# SUPPLIED ENTRIES

-- -- --

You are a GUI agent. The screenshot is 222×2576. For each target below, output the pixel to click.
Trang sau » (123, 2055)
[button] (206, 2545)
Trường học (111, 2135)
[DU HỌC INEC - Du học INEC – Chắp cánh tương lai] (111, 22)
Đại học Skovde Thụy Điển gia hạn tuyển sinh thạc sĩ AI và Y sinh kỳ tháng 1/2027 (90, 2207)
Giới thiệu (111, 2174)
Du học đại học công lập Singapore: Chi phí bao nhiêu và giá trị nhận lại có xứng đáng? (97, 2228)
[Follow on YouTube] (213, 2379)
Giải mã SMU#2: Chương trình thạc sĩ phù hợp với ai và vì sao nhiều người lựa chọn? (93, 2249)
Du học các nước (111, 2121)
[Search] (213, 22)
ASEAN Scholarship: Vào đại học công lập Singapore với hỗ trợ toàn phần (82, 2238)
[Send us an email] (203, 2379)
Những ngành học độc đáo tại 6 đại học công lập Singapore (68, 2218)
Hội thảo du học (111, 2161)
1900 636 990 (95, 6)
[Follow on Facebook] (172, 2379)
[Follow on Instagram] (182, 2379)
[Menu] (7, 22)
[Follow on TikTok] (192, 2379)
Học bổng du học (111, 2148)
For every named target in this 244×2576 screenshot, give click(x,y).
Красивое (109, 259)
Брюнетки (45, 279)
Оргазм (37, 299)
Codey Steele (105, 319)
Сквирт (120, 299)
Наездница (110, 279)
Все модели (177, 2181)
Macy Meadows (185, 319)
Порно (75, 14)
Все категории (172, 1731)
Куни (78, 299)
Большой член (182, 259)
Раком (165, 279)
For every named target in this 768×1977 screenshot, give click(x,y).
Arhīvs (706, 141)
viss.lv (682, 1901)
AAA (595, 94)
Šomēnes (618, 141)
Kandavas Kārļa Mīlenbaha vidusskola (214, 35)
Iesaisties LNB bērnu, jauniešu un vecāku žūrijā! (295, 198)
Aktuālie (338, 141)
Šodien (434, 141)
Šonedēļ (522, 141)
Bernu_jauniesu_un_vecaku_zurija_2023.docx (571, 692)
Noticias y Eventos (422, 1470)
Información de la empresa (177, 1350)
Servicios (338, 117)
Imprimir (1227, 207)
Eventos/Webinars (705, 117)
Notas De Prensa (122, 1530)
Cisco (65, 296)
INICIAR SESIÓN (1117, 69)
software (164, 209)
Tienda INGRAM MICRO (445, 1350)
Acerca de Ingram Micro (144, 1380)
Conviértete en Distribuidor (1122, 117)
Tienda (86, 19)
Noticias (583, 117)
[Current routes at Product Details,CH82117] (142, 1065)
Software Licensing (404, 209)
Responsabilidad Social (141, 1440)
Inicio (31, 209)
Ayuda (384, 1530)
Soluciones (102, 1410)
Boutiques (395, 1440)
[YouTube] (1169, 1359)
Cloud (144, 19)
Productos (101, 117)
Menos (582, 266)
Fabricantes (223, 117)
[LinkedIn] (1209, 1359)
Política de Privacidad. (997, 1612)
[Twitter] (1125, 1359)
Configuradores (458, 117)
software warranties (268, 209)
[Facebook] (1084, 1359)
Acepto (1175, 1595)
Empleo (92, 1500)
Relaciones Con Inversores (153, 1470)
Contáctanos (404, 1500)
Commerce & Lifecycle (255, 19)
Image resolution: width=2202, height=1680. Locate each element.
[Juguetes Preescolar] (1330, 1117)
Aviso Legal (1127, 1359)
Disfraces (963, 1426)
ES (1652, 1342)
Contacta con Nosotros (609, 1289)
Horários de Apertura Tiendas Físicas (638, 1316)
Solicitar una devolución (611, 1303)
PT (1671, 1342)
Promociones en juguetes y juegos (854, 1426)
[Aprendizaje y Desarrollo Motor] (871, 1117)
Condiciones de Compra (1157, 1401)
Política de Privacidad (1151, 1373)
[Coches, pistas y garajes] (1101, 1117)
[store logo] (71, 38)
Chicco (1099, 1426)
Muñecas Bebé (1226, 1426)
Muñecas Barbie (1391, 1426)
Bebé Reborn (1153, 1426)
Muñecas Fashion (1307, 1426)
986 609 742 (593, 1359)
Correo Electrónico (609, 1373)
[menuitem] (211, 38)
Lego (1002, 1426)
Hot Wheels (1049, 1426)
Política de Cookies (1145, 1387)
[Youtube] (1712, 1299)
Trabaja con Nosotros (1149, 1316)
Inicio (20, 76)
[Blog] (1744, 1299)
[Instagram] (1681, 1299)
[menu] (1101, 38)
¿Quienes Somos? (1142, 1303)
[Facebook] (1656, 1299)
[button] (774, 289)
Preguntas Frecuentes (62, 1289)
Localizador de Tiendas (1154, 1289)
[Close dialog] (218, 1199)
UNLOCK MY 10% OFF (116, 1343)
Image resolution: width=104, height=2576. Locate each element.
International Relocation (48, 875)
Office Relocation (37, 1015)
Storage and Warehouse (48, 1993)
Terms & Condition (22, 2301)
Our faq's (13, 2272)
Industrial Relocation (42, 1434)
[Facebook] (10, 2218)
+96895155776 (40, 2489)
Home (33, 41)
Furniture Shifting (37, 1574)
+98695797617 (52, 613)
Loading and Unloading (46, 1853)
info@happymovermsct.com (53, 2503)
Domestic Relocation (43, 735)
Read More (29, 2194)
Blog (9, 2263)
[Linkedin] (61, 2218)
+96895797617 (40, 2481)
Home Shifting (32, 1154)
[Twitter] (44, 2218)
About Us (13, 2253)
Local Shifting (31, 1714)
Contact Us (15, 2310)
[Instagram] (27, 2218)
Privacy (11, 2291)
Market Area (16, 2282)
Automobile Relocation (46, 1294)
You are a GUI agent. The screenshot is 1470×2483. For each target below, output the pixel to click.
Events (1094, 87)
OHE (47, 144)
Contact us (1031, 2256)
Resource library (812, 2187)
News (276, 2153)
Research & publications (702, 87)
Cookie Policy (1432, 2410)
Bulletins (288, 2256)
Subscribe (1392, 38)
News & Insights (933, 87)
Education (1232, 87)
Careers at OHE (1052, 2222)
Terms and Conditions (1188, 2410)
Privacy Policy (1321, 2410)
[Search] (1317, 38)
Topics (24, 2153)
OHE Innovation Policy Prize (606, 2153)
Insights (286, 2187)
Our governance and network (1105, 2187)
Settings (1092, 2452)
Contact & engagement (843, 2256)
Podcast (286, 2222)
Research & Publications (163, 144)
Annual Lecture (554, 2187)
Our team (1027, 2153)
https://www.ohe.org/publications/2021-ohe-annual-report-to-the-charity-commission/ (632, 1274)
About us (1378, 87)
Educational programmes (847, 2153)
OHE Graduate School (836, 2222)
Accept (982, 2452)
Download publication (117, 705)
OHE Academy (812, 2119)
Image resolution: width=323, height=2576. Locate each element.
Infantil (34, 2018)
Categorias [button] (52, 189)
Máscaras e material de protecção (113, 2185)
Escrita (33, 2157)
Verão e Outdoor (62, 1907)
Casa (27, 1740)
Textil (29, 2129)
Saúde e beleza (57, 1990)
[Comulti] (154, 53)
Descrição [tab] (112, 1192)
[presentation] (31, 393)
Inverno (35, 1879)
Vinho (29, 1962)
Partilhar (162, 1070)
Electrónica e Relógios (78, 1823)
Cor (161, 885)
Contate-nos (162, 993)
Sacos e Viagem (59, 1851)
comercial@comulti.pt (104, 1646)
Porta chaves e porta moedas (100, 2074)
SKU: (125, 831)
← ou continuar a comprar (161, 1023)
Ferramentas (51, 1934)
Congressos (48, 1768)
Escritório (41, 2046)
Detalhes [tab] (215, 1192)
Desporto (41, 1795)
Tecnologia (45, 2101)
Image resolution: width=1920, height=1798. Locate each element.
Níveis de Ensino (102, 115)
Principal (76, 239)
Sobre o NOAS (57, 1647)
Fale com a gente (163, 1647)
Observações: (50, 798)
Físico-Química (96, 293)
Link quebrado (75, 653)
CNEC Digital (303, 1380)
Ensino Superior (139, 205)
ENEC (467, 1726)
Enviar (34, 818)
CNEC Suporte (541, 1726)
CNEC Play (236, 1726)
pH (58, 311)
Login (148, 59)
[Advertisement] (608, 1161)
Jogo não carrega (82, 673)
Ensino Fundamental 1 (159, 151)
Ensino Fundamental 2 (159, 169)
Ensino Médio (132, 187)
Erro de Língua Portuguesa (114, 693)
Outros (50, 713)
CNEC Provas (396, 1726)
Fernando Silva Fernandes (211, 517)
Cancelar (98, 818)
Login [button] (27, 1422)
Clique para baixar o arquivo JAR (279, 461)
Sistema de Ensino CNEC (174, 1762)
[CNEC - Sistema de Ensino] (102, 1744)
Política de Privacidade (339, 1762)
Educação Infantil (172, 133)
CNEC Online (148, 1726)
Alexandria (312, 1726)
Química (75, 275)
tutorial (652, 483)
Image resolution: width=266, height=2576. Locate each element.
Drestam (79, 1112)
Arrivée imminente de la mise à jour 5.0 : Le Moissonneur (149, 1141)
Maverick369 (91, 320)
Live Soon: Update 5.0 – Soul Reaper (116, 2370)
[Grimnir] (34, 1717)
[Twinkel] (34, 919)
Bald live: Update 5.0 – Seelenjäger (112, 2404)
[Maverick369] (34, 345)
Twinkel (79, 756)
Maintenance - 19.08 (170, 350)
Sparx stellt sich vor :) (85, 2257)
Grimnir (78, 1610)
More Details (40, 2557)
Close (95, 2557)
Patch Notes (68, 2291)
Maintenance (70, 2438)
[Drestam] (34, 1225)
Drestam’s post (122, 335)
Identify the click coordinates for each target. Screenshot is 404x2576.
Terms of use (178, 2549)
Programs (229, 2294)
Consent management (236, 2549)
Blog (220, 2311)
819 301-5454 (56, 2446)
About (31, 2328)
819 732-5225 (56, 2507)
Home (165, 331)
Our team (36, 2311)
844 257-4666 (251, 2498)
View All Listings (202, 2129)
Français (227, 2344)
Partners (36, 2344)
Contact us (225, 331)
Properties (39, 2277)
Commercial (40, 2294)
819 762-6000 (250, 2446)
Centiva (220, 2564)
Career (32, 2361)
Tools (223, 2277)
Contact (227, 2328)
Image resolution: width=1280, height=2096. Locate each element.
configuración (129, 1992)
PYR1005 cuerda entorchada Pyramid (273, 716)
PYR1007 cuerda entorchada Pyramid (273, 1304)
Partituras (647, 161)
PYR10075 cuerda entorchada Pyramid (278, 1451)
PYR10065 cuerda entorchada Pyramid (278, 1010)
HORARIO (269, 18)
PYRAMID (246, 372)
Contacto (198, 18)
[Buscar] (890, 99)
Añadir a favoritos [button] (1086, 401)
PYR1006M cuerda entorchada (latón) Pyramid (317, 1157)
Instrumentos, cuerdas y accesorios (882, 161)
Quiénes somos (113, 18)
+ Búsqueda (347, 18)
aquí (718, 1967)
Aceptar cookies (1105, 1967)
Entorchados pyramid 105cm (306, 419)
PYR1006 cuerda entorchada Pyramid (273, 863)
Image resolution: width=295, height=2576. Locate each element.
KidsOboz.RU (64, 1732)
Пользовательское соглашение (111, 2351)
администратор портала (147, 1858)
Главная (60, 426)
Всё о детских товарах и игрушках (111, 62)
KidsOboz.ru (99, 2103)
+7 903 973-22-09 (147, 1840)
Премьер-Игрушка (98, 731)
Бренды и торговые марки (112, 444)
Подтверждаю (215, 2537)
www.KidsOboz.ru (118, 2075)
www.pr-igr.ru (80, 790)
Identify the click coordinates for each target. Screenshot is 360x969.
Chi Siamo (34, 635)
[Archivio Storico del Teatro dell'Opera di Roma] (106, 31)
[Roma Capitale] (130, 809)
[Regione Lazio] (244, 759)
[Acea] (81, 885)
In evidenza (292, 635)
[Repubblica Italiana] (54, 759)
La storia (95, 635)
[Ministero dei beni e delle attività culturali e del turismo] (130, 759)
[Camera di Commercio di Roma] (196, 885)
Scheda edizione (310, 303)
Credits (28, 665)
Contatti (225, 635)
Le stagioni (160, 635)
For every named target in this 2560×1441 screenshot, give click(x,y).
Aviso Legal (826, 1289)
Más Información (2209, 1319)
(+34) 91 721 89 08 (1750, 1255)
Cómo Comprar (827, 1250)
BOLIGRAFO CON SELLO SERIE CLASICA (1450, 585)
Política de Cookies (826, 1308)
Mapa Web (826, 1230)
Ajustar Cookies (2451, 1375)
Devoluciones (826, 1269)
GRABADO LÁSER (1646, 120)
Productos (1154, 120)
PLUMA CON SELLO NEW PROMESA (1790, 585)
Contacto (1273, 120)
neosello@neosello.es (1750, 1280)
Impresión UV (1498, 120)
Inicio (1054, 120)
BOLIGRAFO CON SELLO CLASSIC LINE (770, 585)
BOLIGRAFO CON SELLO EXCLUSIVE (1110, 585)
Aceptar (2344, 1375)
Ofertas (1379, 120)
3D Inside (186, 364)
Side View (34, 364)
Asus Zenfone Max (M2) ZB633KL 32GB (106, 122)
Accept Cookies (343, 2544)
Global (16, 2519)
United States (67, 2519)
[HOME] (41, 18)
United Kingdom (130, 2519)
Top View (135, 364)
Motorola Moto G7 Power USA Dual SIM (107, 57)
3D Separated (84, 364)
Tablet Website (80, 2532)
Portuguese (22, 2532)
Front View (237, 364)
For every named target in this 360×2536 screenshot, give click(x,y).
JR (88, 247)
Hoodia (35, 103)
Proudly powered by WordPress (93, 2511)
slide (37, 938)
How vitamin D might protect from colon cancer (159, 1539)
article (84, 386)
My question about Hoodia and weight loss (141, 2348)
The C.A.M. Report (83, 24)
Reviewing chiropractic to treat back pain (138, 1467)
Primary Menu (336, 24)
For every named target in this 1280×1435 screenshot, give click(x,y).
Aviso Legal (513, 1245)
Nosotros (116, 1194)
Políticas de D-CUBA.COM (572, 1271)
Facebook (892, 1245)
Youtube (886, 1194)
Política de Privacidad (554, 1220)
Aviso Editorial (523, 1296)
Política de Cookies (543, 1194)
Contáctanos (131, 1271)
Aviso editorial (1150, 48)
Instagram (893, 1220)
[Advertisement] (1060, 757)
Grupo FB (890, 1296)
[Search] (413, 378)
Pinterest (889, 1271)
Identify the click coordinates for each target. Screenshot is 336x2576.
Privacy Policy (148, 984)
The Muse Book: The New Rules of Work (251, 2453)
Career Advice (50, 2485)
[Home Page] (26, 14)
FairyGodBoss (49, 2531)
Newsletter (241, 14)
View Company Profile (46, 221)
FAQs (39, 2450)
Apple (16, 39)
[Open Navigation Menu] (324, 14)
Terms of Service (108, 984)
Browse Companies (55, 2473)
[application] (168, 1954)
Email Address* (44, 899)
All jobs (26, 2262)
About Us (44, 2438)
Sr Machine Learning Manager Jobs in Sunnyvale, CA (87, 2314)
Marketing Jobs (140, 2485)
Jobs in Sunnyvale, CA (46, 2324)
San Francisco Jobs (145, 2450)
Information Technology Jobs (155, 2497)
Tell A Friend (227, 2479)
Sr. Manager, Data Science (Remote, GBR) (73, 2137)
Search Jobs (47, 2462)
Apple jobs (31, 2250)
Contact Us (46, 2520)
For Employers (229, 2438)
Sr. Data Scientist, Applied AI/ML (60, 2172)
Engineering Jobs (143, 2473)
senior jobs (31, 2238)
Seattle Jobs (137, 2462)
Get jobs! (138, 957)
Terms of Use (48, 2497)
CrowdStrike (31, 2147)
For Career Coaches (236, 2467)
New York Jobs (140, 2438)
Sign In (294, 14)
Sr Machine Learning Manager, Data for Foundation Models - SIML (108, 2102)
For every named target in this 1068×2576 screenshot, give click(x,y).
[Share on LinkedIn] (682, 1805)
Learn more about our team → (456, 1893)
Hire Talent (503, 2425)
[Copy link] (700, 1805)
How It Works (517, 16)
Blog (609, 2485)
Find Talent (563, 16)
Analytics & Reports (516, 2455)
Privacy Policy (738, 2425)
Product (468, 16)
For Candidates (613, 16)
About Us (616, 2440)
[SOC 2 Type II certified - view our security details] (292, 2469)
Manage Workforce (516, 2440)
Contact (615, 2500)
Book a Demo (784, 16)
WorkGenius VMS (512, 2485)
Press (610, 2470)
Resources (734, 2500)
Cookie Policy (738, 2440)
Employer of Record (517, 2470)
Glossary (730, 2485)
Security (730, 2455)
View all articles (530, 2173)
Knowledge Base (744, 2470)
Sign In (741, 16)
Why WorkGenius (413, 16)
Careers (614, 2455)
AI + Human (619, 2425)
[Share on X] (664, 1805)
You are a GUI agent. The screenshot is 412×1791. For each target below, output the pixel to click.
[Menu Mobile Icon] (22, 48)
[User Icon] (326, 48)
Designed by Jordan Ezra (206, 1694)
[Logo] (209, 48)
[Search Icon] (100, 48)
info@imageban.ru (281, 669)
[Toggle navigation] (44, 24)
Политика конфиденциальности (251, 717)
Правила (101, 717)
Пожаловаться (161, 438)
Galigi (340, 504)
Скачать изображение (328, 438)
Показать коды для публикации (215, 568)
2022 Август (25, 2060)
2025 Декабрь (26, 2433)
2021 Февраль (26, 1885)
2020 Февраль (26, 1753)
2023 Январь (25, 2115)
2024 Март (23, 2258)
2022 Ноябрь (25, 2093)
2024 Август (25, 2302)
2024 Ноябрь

-- -- --

Here the output must be the lines above from the line with "Noticias (583, 117)" to the line with "Commerce & Lifecycle (255, 19)", both included, duplicated word for word and nothing else.

Noticias (583, 117)
[Current routes at Product Details,CH82117] (142, 1065)
Software Licensing (404, 209)
Responsabilidad Social (141, 1440)
Inicio (31, 209)
Ayuda (384, 1530)
Soluciones (102, 1410)
Boutiques (395, 1440)
[YouTube] (1169, 1359)
Cloud (144, 19)
Productos (101, 117)
Menos (582, 266)
Fabricantes (223, 117)
[LinkedIn] (1209, 1359)
Política de Privacidad. (997, 1612)
[Twitter] (1125, 1359)
Configuradores (458, 117)
software warranties (268, 209)
[Facebook] (1084, 1359)
Acepto (1175, 1595)
Empleo (92, 1500)
Relaciones Con Inversores (153, 1470)
Contáctanos (404, 1500)
Commerce & Lifecycle (255, 19)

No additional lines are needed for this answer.